Max Liebermann hielt die Eröffnungsrede bei dieser Gedächtnisausstellung 1917. Und es war die in dieser Rede zum Ausdruck gebrachte Wertschätzung, die wir hier in der Liebermann-Villa zum Anlass für unsere Rösler Ausstellung nahmen.

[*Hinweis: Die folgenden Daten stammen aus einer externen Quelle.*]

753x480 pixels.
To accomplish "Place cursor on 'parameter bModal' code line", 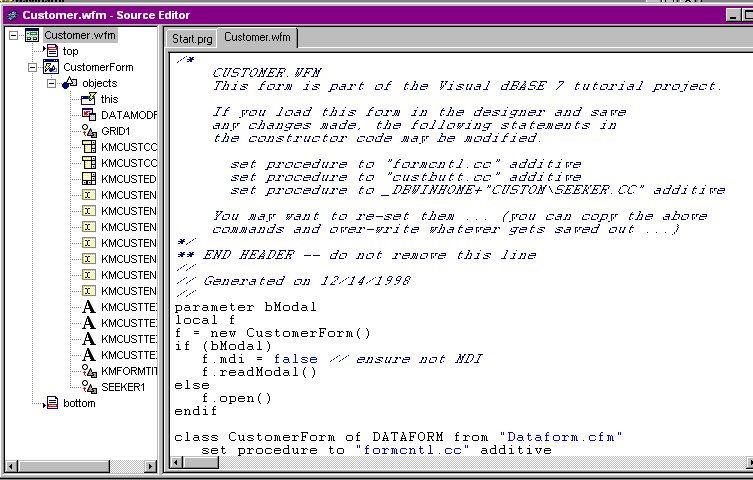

Denn Liebermann, damals einer der erfolgreichsten und bekanntesten Künstler Deutschlands, lobte Rösler darin in höchsten Tönen: Er sei „nicht nur eins der hoffnungsreichsten, sondern auch eins der gediegensten Talente“ unter seinen Altersgenossen, „wer könnte sagen, was er geleistet hätte, wenn ihn nicht ein tragisches Geschick frühzeitig hinweggerafft hätte?“.

In vielerlei Hinsicht hat unsere aktuelle Sonderausstellung über Waldemar Rösler die gleichen Ziele wie die Gedächtnisausstellung aus dem Jahr 1917. Wir möchten an die Person Rösler erinnern und seine Werke in Ihrer Vielfalt dem Berliner Publikum präsentieren. Zugleich versuchen wir mit unserer Ausstellung noch eine Frage zu beantworten, warum Rösler seinerzeit so sehr geschätzt wurde?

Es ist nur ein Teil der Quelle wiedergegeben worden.